====== STORED DATA
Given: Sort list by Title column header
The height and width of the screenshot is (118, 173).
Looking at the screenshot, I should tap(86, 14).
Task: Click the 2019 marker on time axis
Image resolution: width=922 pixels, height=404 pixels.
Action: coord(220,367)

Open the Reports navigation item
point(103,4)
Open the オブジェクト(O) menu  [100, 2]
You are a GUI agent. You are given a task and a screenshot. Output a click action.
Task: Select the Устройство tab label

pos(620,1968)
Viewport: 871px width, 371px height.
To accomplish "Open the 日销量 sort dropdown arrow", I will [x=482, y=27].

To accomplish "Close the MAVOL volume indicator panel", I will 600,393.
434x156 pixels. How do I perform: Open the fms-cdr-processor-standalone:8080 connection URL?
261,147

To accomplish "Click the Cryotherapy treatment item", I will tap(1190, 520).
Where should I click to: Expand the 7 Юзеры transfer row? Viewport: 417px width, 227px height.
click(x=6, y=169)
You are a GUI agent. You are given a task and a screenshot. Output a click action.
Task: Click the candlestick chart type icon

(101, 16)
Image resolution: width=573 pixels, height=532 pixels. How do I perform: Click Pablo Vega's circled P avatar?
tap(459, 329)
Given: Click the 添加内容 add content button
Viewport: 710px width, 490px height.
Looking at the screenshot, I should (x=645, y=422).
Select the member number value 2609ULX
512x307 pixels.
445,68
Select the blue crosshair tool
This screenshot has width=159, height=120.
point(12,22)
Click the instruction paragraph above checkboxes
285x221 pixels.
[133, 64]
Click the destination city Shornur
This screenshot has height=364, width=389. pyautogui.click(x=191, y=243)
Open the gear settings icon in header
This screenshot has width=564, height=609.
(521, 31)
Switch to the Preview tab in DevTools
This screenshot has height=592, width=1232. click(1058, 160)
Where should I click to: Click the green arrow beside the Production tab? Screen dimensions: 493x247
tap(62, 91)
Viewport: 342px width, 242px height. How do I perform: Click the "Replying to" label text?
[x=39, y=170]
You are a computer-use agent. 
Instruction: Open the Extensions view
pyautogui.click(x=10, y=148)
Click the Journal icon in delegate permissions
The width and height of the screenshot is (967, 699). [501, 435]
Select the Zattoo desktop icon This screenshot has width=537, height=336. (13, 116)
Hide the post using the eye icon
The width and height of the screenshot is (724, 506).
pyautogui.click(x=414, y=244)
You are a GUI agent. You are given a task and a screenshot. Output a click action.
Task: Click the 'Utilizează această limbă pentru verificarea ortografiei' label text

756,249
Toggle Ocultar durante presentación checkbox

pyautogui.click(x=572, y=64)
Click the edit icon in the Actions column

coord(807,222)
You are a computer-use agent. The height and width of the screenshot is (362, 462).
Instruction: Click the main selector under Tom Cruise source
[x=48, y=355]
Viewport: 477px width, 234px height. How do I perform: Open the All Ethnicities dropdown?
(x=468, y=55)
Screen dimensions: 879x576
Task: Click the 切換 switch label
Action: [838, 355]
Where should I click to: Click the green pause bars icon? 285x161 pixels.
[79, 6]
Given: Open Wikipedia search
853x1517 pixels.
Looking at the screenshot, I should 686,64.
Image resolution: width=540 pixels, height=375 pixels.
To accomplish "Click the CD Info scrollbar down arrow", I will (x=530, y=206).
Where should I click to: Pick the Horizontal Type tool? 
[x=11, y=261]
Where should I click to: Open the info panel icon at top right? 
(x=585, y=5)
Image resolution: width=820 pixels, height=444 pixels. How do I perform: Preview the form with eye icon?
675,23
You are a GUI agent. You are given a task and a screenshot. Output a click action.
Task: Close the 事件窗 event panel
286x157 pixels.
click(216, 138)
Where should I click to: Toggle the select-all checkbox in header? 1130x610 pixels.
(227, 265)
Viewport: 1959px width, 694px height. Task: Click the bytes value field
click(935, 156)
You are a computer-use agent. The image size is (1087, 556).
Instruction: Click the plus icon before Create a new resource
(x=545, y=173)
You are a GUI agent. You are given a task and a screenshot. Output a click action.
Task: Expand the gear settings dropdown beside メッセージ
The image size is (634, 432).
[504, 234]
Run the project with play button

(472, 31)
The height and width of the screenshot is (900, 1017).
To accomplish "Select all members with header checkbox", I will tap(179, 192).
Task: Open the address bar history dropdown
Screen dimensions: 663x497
============
» REQUIREMENT
Go through the material line by line and state how many lines hold "accomplish", with no other words.

» REPLY
5